## WHAT IS EXPECTED
Find the line containing "品牌专区 (176, 2248)" in the records below. Copy exactly that line and each one after it, ending at the line containing "[Daily intake of", and nothing more.

[Source data]
------------------------------

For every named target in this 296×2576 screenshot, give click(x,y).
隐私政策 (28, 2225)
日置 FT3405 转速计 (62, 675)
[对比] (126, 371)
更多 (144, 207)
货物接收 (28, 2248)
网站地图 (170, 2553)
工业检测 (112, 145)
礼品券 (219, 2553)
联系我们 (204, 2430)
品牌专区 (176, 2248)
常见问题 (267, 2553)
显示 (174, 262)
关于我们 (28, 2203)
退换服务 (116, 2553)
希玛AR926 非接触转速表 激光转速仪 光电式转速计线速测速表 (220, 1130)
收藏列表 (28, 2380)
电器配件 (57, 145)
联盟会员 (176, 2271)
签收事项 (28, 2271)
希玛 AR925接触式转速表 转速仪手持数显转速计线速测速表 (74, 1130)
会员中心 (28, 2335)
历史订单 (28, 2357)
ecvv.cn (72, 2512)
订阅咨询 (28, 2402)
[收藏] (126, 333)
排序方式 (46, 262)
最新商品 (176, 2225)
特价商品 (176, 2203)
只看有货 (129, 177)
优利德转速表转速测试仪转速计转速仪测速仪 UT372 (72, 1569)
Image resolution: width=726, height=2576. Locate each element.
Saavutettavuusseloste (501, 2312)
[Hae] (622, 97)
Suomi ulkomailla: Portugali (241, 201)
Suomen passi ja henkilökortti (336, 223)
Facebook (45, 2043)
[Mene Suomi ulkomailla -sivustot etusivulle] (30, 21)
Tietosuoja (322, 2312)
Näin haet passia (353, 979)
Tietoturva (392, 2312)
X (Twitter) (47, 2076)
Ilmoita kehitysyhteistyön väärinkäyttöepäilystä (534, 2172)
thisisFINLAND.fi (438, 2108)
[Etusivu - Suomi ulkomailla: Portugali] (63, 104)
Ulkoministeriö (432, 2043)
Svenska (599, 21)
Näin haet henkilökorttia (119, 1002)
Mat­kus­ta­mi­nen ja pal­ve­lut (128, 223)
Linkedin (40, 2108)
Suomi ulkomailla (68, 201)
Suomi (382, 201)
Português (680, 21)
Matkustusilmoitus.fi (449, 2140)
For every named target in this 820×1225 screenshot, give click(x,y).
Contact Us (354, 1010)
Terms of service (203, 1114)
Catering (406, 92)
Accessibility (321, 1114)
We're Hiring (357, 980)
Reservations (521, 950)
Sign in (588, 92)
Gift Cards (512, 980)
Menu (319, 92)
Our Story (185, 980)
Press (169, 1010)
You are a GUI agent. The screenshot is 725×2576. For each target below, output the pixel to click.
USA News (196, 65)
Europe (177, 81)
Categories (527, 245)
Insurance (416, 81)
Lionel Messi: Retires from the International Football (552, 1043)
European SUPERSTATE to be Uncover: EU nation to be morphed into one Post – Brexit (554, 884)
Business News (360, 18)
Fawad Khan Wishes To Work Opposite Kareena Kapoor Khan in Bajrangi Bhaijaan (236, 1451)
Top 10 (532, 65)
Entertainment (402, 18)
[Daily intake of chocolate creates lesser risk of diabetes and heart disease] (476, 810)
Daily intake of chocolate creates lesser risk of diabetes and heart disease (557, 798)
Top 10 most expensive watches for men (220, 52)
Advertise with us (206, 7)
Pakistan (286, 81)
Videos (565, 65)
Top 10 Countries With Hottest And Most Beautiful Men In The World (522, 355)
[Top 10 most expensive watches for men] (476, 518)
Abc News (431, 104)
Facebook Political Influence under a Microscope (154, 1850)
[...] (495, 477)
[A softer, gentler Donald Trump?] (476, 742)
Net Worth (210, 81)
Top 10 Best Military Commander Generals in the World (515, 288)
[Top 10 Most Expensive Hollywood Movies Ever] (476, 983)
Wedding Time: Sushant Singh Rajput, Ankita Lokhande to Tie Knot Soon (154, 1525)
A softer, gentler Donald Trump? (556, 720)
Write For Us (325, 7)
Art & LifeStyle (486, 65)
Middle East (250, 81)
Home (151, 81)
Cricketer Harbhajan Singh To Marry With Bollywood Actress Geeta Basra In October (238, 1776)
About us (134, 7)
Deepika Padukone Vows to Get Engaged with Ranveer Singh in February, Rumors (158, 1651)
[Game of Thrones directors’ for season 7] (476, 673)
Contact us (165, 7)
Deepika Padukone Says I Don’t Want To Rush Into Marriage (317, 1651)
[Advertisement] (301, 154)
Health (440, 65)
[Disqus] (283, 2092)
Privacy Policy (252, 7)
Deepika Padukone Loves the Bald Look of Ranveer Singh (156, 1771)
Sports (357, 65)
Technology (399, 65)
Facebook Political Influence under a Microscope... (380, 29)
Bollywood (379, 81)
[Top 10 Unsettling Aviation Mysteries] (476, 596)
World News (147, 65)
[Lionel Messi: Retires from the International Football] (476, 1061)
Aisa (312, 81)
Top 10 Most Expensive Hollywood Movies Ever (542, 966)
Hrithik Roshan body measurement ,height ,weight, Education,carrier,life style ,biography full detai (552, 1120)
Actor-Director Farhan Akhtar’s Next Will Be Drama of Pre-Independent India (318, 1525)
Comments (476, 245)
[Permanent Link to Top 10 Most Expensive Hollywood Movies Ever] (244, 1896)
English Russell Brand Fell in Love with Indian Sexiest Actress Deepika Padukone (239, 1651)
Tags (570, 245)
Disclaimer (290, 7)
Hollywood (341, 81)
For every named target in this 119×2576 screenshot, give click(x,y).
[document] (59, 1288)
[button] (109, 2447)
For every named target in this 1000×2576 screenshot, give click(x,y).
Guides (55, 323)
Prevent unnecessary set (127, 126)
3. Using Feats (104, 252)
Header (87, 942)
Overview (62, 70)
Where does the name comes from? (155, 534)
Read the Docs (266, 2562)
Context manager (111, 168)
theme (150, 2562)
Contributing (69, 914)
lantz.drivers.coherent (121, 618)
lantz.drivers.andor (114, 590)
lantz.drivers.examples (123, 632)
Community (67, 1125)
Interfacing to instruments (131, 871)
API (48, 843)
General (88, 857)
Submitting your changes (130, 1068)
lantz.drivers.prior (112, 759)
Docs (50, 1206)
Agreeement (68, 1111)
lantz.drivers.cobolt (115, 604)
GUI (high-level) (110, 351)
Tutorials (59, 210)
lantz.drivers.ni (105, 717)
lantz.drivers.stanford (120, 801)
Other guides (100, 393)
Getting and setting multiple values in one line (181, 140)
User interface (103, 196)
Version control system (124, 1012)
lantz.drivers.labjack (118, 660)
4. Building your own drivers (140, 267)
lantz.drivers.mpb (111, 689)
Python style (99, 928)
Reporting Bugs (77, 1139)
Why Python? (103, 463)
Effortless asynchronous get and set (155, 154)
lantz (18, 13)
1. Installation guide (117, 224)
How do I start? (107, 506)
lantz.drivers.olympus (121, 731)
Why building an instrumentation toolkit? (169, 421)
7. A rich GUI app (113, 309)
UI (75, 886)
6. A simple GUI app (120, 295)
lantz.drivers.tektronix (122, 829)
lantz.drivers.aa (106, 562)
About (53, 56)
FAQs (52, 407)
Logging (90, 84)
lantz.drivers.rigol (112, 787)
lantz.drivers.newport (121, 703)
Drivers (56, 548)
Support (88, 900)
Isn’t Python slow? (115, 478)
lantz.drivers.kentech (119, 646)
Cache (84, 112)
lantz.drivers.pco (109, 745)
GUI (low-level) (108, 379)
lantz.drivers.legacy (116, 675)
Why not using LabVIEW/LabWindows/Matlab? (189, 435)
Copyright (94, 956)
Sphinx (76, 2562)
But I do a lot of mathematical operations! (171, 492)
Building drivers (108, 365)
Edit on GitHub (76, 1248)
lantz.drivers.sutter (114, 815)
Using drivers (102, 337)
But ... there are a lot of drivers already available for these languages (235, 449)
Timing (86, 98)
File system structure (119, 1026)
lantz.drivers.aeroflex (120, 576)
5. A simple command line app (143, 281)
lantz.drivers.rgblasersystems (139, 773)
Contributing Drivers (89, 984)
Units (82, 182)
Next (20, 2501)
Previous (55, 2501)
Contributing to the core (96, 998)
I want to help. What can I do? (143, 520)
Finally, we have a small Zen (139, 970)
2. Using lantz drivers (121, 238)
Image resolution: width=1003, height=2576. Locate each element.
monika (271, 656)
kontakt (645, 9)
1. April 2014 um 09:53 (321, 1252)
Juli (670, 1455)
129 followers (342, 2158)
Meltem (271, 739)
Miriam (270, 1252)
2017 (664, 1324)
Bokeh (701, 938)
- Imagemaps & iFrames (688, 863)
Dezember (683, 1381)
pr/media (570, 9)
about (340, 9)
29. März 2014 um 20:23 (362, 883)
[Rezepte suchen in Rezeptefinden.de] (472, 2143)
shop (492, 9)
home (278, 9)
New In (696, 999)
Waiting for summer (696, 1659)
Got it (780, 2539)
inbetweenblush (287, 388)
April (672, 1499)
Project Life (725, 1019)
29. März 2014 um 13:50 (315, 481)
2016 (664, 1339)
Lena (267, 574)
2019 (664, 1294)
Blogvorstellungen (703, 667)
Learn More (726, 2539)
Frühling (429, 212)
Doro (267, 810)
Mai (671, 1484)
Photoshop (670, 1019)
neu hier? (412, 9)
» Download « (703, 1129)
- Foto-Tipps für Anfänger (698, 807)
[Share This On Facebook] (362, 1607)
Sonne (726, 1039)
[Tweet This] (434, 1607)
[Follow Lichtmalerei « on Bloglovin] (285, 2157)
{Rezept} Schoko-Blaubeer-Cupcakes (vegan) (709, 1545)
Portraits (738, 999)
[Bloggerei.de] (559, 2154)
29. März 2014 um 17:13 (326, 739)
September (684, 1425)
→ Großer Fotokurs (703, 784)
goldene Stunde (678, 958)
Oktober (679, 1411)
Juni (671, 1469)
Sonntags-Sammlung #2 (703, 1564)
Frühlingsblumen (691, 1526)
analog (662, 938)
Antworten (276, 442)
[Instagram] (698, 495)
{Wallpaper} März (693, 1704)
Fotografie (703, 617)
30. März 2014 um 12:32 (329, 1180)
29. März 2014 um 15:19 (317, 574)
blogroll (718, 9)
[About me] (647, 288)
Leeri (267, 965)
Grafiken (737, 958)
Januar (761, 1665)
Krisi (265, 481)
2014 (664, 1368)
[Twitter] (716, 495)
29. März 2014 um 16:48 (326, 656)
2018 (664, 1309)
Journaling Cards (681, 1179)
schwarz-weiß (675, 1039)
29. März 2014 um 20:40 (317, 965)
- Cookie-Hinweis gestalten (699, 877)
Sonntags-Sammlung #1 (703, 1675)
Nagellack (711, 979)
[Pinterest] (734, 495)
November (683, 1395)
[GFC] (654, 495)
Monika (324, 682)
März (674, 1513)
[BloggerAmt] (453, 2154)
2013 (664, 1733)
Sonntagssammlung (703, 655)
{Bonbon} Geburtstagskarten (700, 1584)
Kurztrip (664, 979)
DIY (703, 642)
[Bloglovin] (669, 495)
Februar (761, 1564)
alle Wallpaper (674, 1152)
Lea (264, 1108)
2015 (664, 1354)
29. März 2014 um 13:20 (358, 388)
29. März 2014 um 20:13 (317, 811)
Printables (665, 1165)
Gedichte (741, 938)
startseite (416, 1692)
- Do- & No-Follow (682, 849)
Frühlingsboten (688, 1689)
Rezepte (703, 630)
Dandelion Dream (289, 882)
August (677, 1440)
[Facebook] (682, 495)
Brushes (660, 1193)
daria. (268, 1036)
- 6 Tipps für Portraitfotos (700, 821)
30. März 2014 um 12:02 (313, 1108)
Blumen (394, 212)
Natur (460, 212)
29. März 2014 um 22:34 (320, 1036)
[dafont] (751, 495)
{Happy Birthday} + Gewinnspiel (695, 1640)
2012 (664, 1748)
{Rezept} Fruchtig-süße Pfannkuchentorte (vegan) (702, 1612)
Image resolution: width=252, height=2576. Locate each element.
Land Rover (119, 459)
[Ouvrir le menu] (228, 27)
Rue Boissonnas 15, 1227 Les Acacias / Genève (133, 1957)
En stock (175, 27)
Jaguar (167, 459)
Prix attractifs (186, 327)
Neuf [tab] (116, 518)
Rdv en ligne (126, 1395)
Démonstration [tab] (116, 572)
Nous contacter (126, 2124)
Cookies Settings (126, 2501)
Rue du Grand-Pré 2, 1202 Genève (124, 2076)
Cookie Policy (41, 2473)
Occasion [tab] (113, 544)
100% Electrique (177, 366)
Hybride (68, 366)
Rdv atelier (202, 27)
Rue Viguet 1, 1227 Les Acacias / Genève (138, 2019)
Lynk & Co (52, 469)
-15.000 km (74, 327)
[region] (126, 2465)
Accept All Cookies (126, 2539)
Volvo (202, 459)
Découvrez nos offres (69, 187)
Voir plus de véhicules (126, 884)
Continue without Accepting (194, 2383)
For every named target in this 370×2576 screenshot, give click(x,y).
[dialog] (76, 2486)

------------------------------

## RESPONSE BELOW
品牌专区 (176, 2248)
常见问题 (267, 2553)
显示 (174, 262)
关于我们 (28, 2203)
退换服务 (116, 2553)
希玛AR926 非接触转速表 激光转速仪 光电式转速计线速测速表 (220, 1130)
收藏列表 (28, 2380)
电器配件 (57, 145)
联盟会员 (176, 2271)
签收事项 (28, 2271)
希玛 AR925接触式转速表 转速仪手持数显转速计线速测速表 (74, 1130)
会员中心 (28, 2335)
历史订单 (28, 2357)
ecvv.cn (72, 2512)
订阅咨询 (28, 2402)
[收藏] (126, 333)
排序方式 (46, 262)
最新商品 (176, 2225)
特价商品 (176, 2203)
只看有货 (129, 177)
优利德转速表转速测试仪转速计转速仪测速仪 UT372 (72, 1569)
Image resolution: width=726, height=2576. Locate each element.
Saavutettavuusseloste (501, 2312)
[Hae] (622, 97)
Suomi ulkomailla: Portugali (241, 201)
Suomen passi ja henkilökortti (336, 223)
Facebook (45, 2043)
[Mene Suomi ulkomailla -sivustot etusivulle] (30, 21)
Tietosuoja (322, 2312)
Näin haet passia (353, 979)
Tietoturva (392, 2312)
X (Twitter) (47, 2076)
Ilmoita kehitysyhteistyön väärinkäyttöepäilystä (534, 2172)
thisisFINLAND.fi (438, 2108)
[Etusivu - Suomi ulkomailla: Portugali] (63, 104)
Ulkoministeriö (432, 2043)
Svenska (599, 21)
Näin haet henkilökorttia (119, 1002)
Mat­kus­ta­mi­nen ja pal­ve­lut (128, 223)
Linkedin (40, 2108)
Suomi ulkomailla (68, 201)
Suomi (382, 201)
Português (680, 21)
Matkustusilmoitus.fi (449, 2140)
For every named target in this 820×1225 screenshot, give click(x,y).
Contact Us (354, 1010)
Terms of service (203, 1114)
Catering (406, 92)
Accessibility (321, 1114)
We're Hiring (357, 980)
Reservations (521, 950)
Sign in (588, 92)
Gift Cards (512, 980)
Menu (319, 92)
Our Story (185, 980)
Press (169, 1010)
You are a GUI agent. The screenshot is 725×2576. For each target below, output the pixel to click.
USA News (196, 65)
Europe (177, 81)
Categories (527, 245)
Insurance (416, 81)
Lionel Messi: Retires from the International Football (552, 1043)
European SUPERSTATE to be Uncover: EU nation to be morphed into one Post – Brexit (554, 884)
Business News (360, 18)
Fawad Khan Wishes To Work Opposite Kareena Kapoor Khan in Bajrangi Bhaijaan (236, 1451)
Top 10 (532, 65)
Entertainment (402, 18)
[Daily intake of chocolate creates lesser risk of diabetes and heart disease] (476, 810)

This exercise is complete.